» Required work:
Copy the rows below word for word, keeping every line as it is.

» Data for this task:
* start *

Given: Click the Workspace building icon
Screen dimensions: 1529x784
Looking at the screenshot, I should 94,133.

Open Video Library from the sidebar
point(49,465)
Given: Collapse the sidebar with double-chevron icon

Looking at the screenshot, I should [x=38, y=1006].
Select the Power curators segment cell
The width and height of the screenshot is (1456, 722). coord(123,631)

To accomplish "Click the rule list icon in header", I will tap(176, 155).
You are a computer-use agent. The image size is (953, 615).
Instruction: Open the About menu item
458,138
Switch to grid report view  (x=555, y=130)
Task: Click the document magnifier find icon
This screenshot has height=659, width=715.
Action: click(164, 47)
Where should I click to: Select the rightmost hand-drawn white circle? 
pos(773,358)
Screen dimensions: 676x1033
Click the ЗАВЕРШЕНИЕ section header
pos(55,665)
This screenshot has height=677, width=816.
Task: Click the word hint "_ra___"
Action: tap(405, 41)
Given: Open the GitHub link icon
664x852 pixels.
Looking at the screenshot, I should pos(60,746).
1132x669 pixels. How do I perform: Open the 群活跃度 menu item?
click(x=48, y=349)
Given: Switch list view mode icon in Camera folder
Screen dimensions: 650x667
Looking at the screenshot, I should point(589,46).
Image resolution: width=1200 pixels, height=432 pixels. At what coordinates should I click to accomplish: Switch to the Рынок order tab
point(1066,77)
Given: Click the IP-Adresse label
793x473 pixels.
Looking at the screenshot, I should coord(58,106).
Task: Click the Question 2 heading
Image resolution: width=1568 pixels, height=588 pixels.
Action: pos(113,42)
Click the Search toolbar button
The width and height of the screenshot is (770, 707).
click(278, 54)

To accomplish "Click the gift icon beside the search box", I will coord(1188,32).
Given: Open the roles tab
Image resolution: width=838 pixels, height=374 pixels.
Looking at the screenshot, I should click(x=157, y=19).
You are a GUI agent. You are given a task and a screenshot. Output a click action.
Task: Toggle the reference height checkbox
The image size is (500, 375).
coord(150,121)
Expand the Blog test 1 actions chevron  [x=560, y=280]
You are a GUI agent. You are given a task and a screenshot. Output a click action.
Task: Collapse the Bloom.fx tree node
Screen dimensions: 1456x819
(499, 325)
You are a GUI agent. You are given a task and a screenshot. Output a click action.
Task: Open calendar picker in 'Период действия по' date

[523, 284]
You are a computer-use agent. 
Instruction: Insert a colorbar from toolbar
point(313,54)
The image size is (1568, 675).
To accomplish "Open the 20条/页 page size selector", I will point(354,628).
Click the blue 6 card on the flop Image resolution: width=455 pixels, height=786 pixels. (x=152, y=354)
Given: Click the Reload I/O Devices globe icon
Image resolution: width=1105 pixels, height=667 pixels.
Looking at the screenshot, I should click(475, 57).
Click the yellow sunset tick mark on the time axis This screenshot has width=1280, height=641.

* end *

» Output of the task:
Given: Click the Workspace building icon
Screen dimensions: 1529x784
Looking at the screenshot, I should 94,133.

Open Video Library from the sidebar
point(49,465)
Given: Collapse the sidebar with double-chevron icon

Looking at the screenshot, I should [x=38, y=1006].
Select the Power curators segment cell
The width and height of the screenshot is (1456, 722). coord(123,631)

To accomplish "Click the rule list icon in header", I will tap(176, 155).
You are a computer-use agent. The image size is (953, 615).
Instruction: Open the About menu item
458,138
Switch to grid report view  (x=555, y=130)
Task: Click the document magnifier find icon
This screenshot has height=659, width=715.
Action: click(164, 47)
Where should I click to: Select the rightmost hand-drawn white circle? 
pos(773,358)
Screen dimensions: 676x1033
Click the ЗАВЕРШЕНИЕ section header
pos(55,665)
This screenshot has height=677, width=816.
Task: Click the word hint "_ra___"
Action: tap(405, 41)
Given: Open the GitHub link icon
664x852 pixels.
Looking at the screenshot, I should pos(60,746).
1132x669 pixels. How do I perform: Open the 群活跃度 menu item?
click(x=48, y=349)
Given: Switch list view mode icon in Camera folder
Screen dimensions: 650x667
Looking at the screenshot, I should point(589,46).
Image resolution: width=1200 pixels, height=432 pixels. At what coordinates should I click to accomplish: Switch to the Рынок order tab
point(1066,77)
Given: Click the IP-Adresse label
793x473 pixels.
Looking at the screenshot, I should coord(58,106).
Task: Click the Question 2 heading
Image resolution: width=1568 pixels, height=588 pixels.
Action: pos(113,42)
Click the Search toolbar button
The width and height of the screenshot is (770, 707).
click(278, 54)

To accomplish "Click the gift icon beside the search box", I will coord(1188,32).
Given: Open the roles tab
Image resolution: width=838 pixels, height=374 pixels.
Looking at the screenshot, I should click(x=157, y=19).
You are a GUI agent. You are given a task and a screenshot. Output a click action.
Task: Toggle the reference height checkbox
The image size is (500, 375).
coord(150,121)
Expand the Blog test 1 actions chevron  [x=560, y=280]
You are a GUI agent. You are given a task and a screenshot. Output a click action.
Task: Collapse the Bloom.fx tree node
Screen dimensions: 1456x819
(499, 325)
You are a GUI agent. You are given a task and a screenshot. Output a click action.
Task: Open calendar picker in 'Период действия по' date

[523, 284]
You are a computer-use agent. 
Instruction: Insert a colorbar from toolbar
point(313,54)
The image size is (1568, 675).
To accomplish "Open the 20条/页 page size selector", I will point(354,628).
Click the blue 6 card on the flop Image resolution: width=455 pixels, height=786 pixels. (x=152, y=354)
Given: Click the Reload I/O Devices globe icon
Image resolution: width=1105 pixels, height=667 pixels.
Looking at the screenshot, I should click(475, 57).
Click the yellow sunset tick mark on the time axis This screenshot has width=1280, height=641.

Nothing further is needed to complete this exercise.